In the last 4 years, we've discovered two genes that lead to breast cancer. We may be able not only to cure but to prevent breast cancer because of the research that we're doing there. In the past few months, for the first time, laboratory animals with their spines severed have had movement in their lower legs by nerve transplants to their spine from other parts of their bodies. We may be able to see people get up and walk that thought they'd never be able to do it again. We are literally bursting the frontiers of knowledge.

Their education program is to abolish the Department of Education——

Audience members. Boo-o-o!

The President. ——and cut funding to our public schools. My education program: 200,000 more work-study places for young people in college; get a million volunteers, including 100,000 college students on work-study, to teach every young person in this country to read a book by the time that he or she is 8 years old; hook up every classroom in a Louisiana school, no matter how poor the district is, to the information superhighway so all our kids can get access to world-class learning for the first time in history; and open the doors of college education to all Americans. Will you help us do that? Will you help Mary Landrieu have a vote in the Senate to do that? [Applause]

Think of it, folks, in just 4 years, we can make 2 years of education after high school as universal as a high school diploma is today simply by saying you can deduct, dollar for dollar, on your taxes the cost of a typical community college tuition; all you have to do is show up and make your grades and do your work. I want to give a $10,000 tax deduction per year for the cost of any college tuition after high school for people of any age. Will you help us do that? [Applause]

Now, again I say, you want to know what the differences are between the efforts I'm making and the efforts that Senator Dole is earnestly and honestly pursuing? I don't like all these personal attacks. I think it's just kind of a political deal. We just honestly disagree. The difference in my position and his, the difference in Mary Landrieu's and her opponent is that if you look at the family leave law; if you look at the 100,000 police on the street; if you look at the Brady bill, which kept 60,000 felons, fugitives, and stalkers and now will keep people who beat up their spouses and their kids from getting handguns; if you look at our new college loan program; if you look at the targeted tax cuts for college, we believe that we're a better, stronger country when we work together to help each other have not a guarantee but the tools to make the most of their own lives.
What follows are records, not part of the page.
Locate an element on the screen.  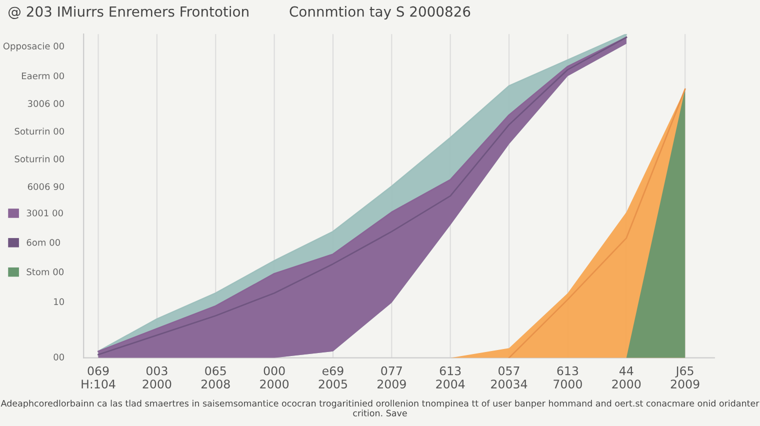
text: 10 is located at coordinates (59, 302).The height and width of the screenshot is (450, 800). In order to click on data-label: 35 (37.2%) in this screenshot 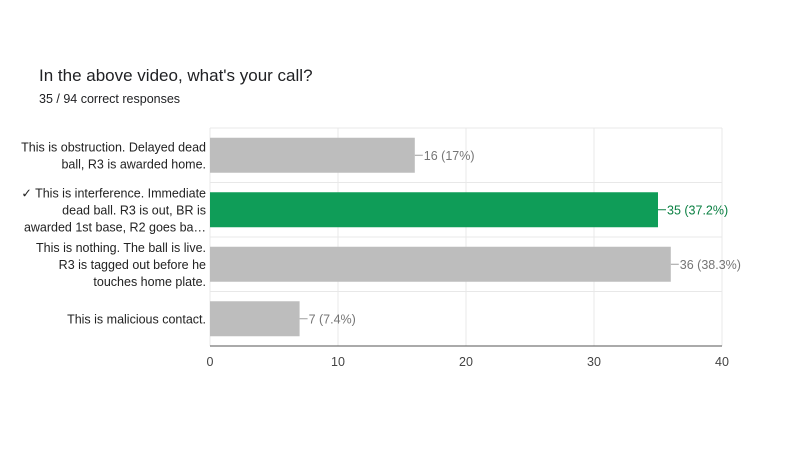, I will do `click(698, 210)`.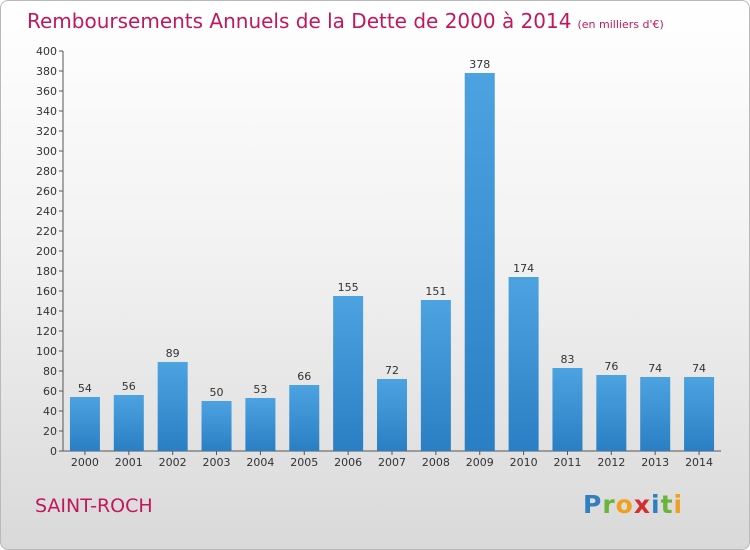  What do you see at coordinates (620, 24) in the screenshot?
I see `title-unit: (en milliers d'€)` at bounding box center [620, 24].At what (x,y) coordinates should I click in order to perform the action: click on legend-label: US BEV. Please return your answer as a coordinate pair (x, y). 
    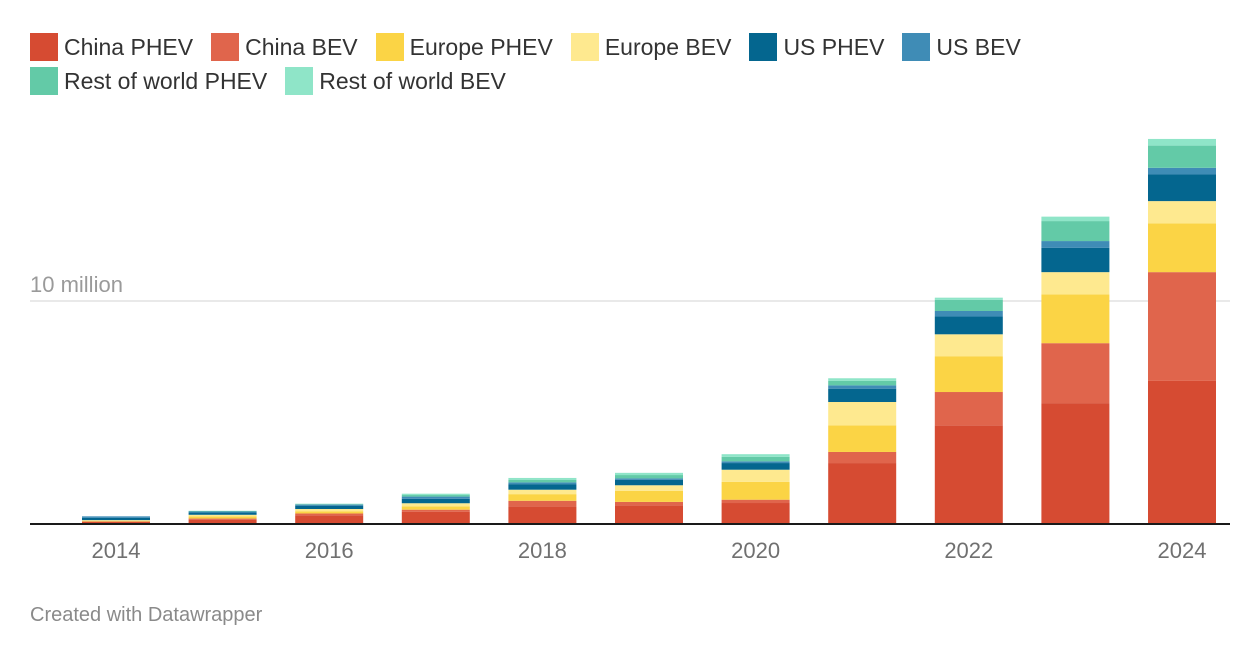
    Looking at the image, I should click on (978, 47).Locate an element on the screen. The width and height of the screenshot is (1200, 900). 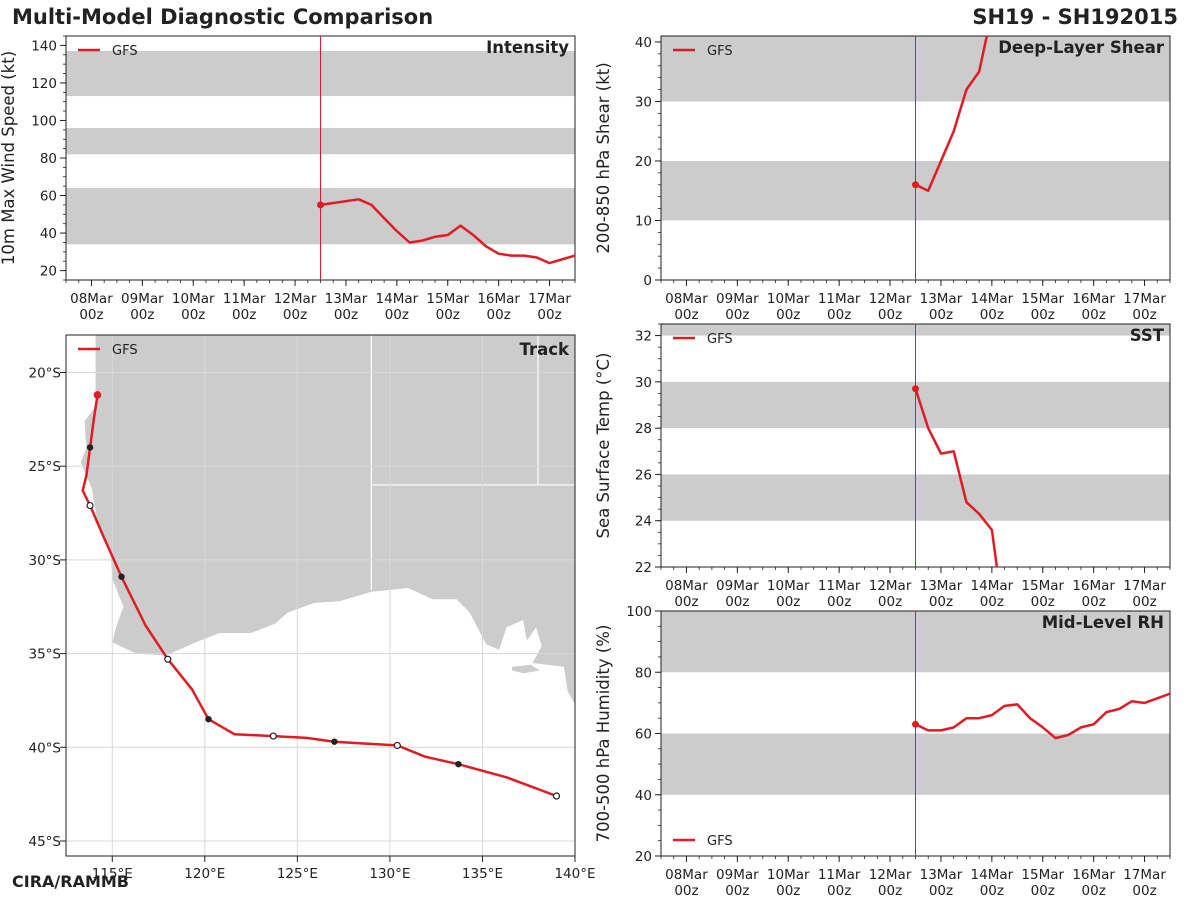
intensity-xtick-label-day: 11Mar is located at coordinates (244, 299).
They believe you're better off on your own. You have to decide. Will you stand with us? Will you fight with us? Will you build that bridge to the 21st century with us? [Applause] We need you, Louisiana.

Thank you, and God bless you.

NOTE: The President spoke at 8:08 p.m. at Woldenberg Park. In his remarks, he referred to vocal group As Yet; Bishop Paul Morton of St. Stephen's Full Gospel Baptist Church, who gave the invocation; Mayor Marc H. Morial of New Orleans; and Mary Landrieu, Louisiana senatorial candidate.